Today, we’re introducing a whole new suite of versioning workflows in Hex, including a human-friendly file format, GitHub sync, and a rich in-app diff view.
Together, these incorporate the best of software engineering best practices, while embracing the highly visual and UI-driven process of exploratory analysis and app building. Let’s dig in.
Over the last few years, software engineering best practices have changed how data teams transform data, configure infrastructure, and deploy pipelines. These things are now managed as code, and versioned through Git, making it easy to review work, revert changes, and collaborate without getting in each others’ way.
Teams using these workflows build trust in the assets they produce — code that is version controlled and reviewed is less error-prone than a script running on someone’s laptop. Code reviews raise the quality bar, by giving people feedback on making code more efficient and readable. It feels like how it always should have been done!
═══
_PROBLEMS TO WORK ON_.
1. What three additions make up the new suite of versioning workflows in the Hex versioning announcement?
2. Rewrite the part of the Hex versioning announcement between "Over the last" and "each others’ way.", inclusive, changing "pipelines" to "models".
These items have no connection to the Hex versioning announcement.

_PROVIDED DATA_.
═══
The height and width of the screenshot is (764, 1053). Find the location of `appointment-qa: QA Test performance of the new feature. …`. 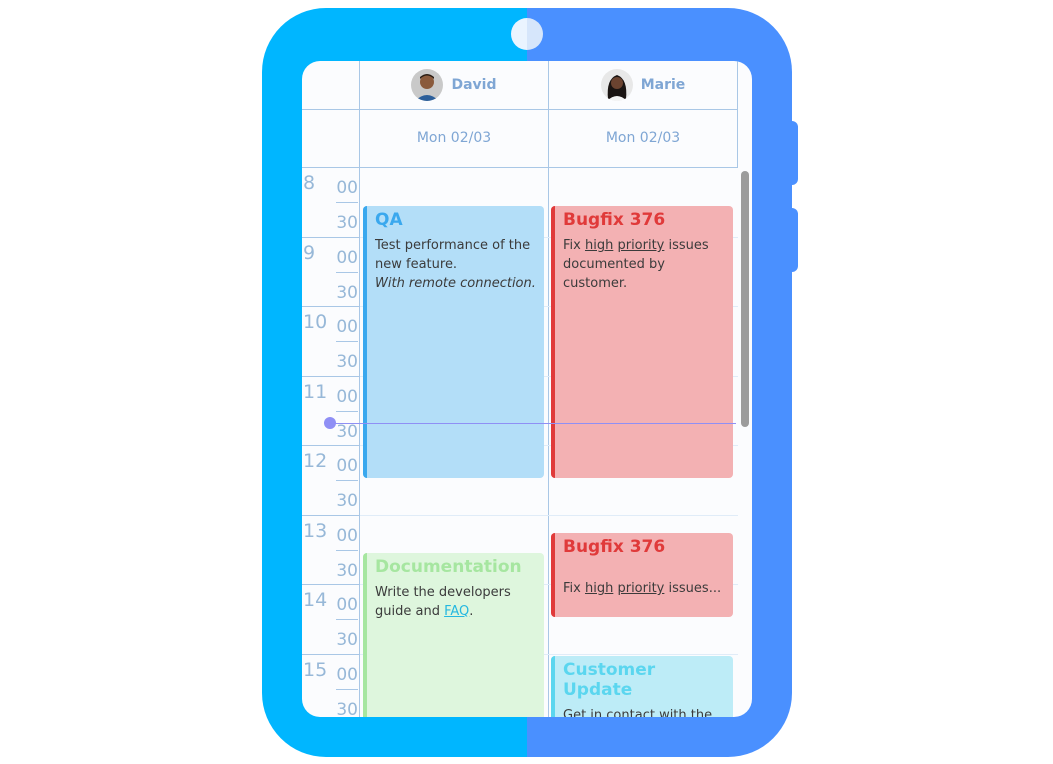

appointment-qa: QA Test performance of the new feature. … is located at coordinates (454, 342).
═══
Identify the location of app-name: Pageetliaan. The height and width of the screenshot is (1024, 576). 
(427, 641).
═══
_OUTPUTS IN ORDER_.
1. A human-friendly file format, GitHub sync, and a rich in-app diff view.

2.
Over the last few years, software engineering best practices have changed how data teams transform data, configure infrastructure, and deploy models. These things are now managed as code, and versioned through Git, making it easy to review work, revert changes, and collaborate without getting in each others’ way.